To this recipe, the director of a feature film is supposed to add a distinctive camera style, and Campanella's got not one, but a million. He begins Secret committing, in about a minute flat, all the sins of sensitive indie films: solo piano, dappled slo-mo images, and a woman running down a train platform after her beloved. That's a tease the visual equivalent to Benjamin's fervid prose in one of many false starts to the memoir-novel he's trying to write. Then he recalls the murder that has haunted him for decades: shots of the beautiful, battered Liliana, splayed naked on the floor like the startling nude in Marcel Duchamp's final work, Étant donnés. It's grim, maybe exploitative, and Benjamin closes his eyes in pain at the memory; but Campanella got us to watch. Later, just for fun, the director masterminds an elaborate five-minute shot from above a soccer stadium down to the stands where Benjamin and Sandoval spot the killer and case him through the stadium that looks as if it was done in one long take. Actually, it's seven shots, but it's expertly done and gives the middle of the movie some instant adrenaline.
Campanella is sharpest in drawing the sad-lovely relationship of Benjamin and Irene. So often we he him staring at her as if to laser into her brain the simple message: God, can't you see I'm in love with you? and her responding glance, which dares him to make a play, dammit. (He's so daft for her that he can't read her semaphores, can't believe she'd say yes.) By looking at old photos, Benjamin had intuited the killer's secret longing for Liliana in his covetous eyes. Yet the detective has that same hangdog gaze for Liliana, and for Irene. In a certain kind of man, romance is an addiction he can never kick. To remain faithful to that obsession is to remain crippled, stunted. "You'll have a thousand pasts and no future," Liliana's widower warns Benjamin. "Memories are all we end up with. At least pick the nice ones."

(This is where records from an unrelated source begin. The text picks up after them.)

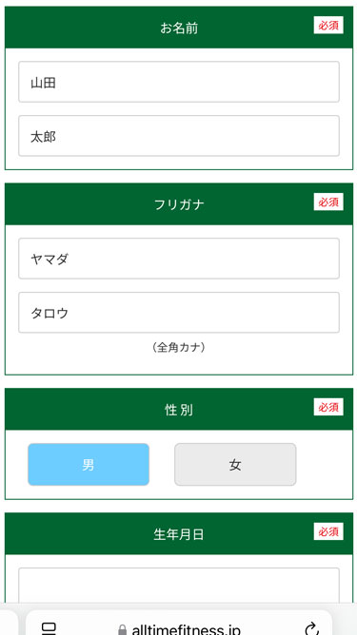The width and height of the screenshot is (357, 635).
Task: Tap the reload page icon
Action: (x=311, y=628)
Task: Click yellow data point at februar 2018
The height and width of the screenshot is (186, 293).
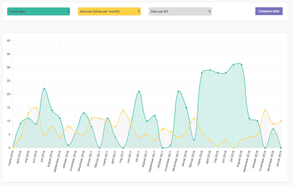Action: pos(194,118)
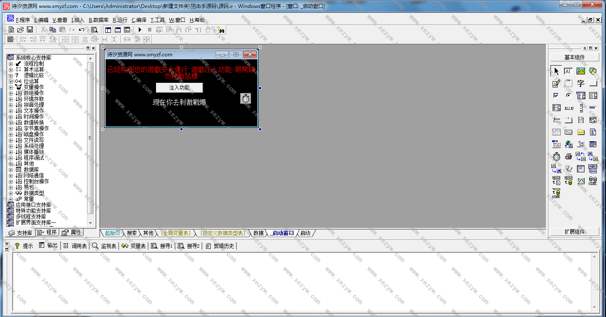Screen dimensions: 606x317
Task: Click the Undo arrow in toolbar
Action: (81, 30)
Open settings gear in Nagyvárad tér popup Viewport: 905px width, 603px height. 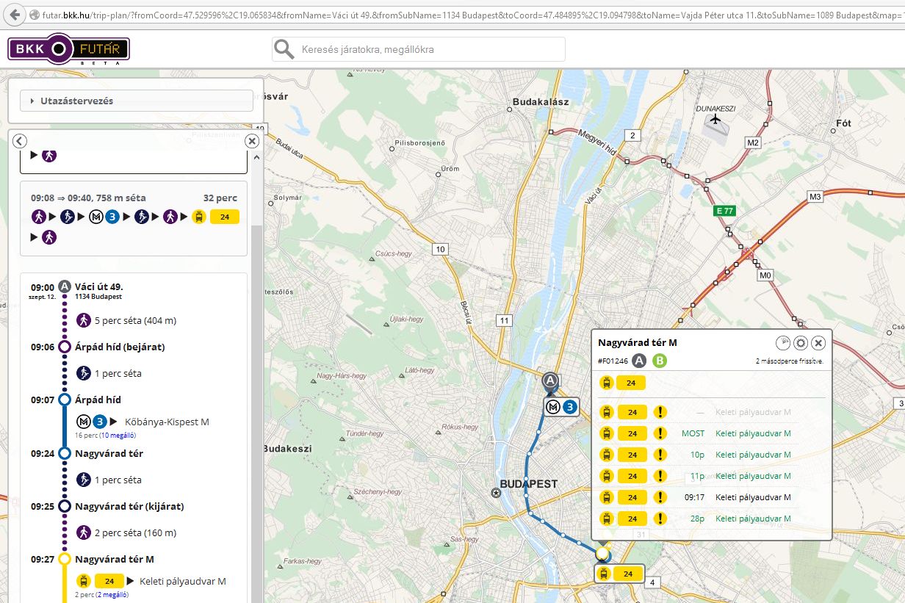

Once upon a time, this movie's mix of murder mystery, political parable and grownup love story would have lured sizable U.S. audiences, even if they did have to read subtitles. But the specialty market has nearly shrunk out of existence; nowadays, this species of smartish foreign film is often bought for a remake by Hollywood producers. That happened with The Lives of Others, Let the Right One In, The Girl With the Dragon Tattoo. Further, The Secret in Their Eyes is so specifically Argentinian that it might not get Americanized. Adventurous moviegoers may as well settle for the real thing.